Quand j’ai commencé à me pencher sur cette famille j’avais assez peu de renseignements. La situation était résumée ainsi : une famille de bourgeois orléanais …

François Jarry, père de ma belle mère, que j’ai connu un peu âgé était un fort bel homme, grand aux yeux bleus, charmant et un peu sourd. En 1976 nous l’avions vu à Lintry près de Chateauneuf sur Loire où il vivait entouré de livres et de la forêt solognote.

Son père André Jarry était mort relativement jeune à Paris en mars 1918 et alors que François pensait préparer Saint Cyr.

Sa mère Marie Laure Charoy l’en dissuada et cela est assez compréhensible. Le père de Marie Laure, Paul Charoy, avait été officier, sorti de Saint Cyr, et grièvement blessé en 1870. Son frère André Charoy lui aussi officier fut plusieurs fois blessé pendant la guerre de 14. Tous deux furent chevaliers de la Légion d’Honneur.(Source  : base leonore)

De plus le père de François mourrait à l’âge de 49 ans, au début de l’année 1918 et alors que François n’avait que 18 ans.

Je n’ai qu’une mauvaise photo d’André Jarry, né en 1868 à Orléans.

Son mariage avec Marie Laure Charoy fut célébré à Orléans comme le rapporte le Journal du Loiret du 28 novembre 1895.

« Parmi la sympathique assistance où la magistrature, le barreau, les officiers ministériels, les sociétés savantes orléanaises et l’armée étaient largement représentées on remarquait …  »
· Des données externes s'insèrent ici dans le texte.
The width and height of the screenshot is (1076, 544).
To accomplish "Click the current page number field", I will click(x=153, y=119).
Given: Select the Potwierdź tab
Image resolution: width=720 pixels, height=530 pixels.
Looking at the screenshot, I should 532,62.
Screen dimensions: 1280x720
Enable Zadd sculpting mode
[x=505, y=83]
Mais cet  article nous parle du père d’André, Louis Jarry, comme d’un « érudit ».

Il est aussi question de gouts artistiques car André a commencé à peindre. Il exposera dans certains salons orléanais puis ensuite probablement à Paris où il habite dès 1908.

« Journal du Loiret 1909 »

Je conserve un dessin de lui, seul souvenir après certainement de nombreux partages.
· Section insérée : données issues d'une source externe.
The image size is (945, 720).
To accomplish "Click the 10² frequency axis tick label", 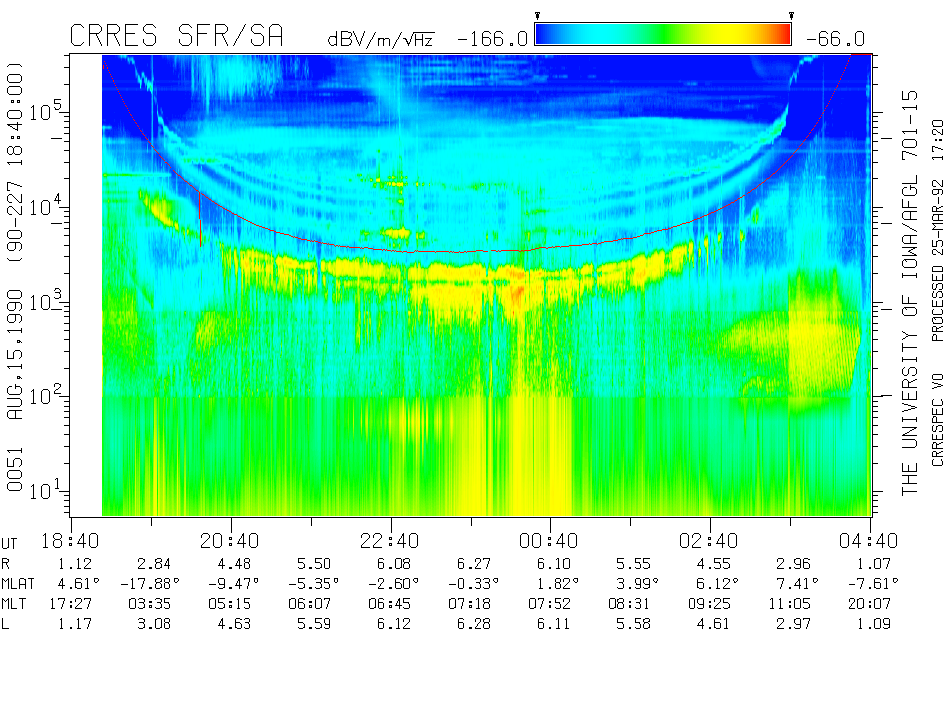I will pos(43,396).
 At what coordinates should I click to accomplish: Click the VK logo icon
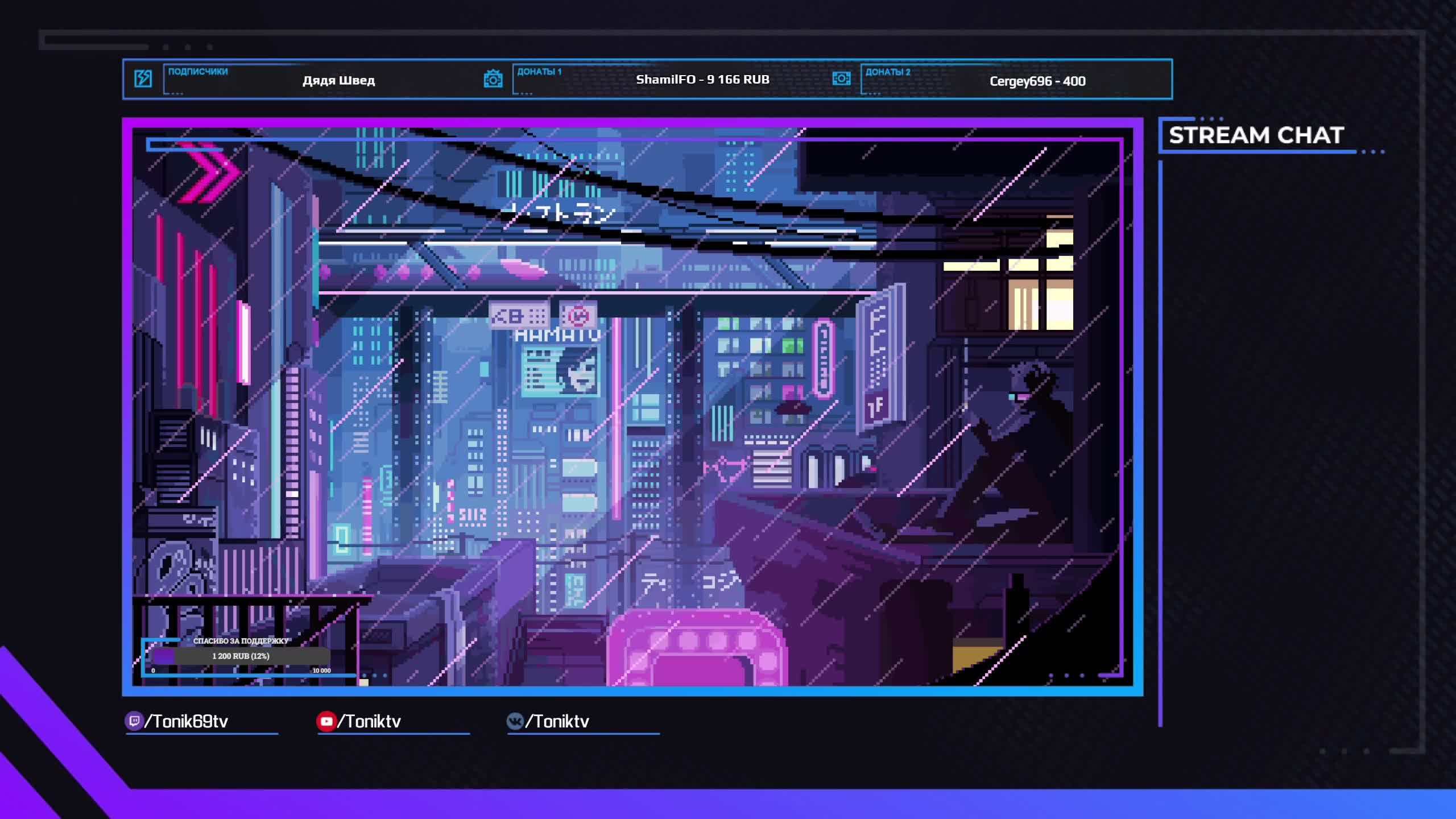(x=515, y=721)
Louis Jarry, père d’André, est avocat mais aussi historien. Il fait paraître de nombreux travaux dont j’ai trouvé le répertoire.

Il meurt en 1898 à l’ âge de 61 ans et voici l’article paru dans le journal du Loiret :

Si André s’était dirigé vers une carrière plutôt artistique, son frère Eugène continuera sur les traces de son père en devenant archiviste, sorti de l’Ecole des Chartes.

Quant au père de Louis, Jean Baptiste Jarry , étudiant en droit lors de son mariage avec Honorine Lemaire il est qualifié de numismathe, collectionneur, bibliophile.

Voici les portraits de Jean Baptiste Jarry et Honorine Lemaire :

Jean-Baptiste Jarry était né à Donnery au château de la Morinière, près de Saint Denis de l’Hôtel dans le Loiret où son père Alexandre Jarry avait fait fortune dans le commerce des vins. 

Ce domaine reviendra à son oncle et à ses descendants dont Lucile Jarry qui épousera Pierre Alexis Ponson du Terrail, écrivain très à la mode pendant le Second Empire.

Jean-Baptiste Jarry vivra au Chateau de la Motte des Ruets entre Ingrannes et Sully la Chapelle, dans le Loiret qui appartenait à la famille de sa femme.

Mais il habitera aussi Orléans, 2, rue de la Bretonnerie à l’angle de la Place de l’Etape dont sa femme avait hérité et où il mourra le 6 juin 1876.

 En effet son beau père Honoré Lemaire, notaire, appartenait à la Société archéologique des sciences et belles lettres d’Orléans et avait comme son gendre de l’intérêt pour la recherche historique.

Les collections de ces hommes lettrés sont maintenant aux archives départementales, classées comme étant « le fonds Jarry »  et dont on peut voir l’étendue de l’inventaire.

J’essaierai d’aller à Orléans aux archives pour voir les publications sur le sujet.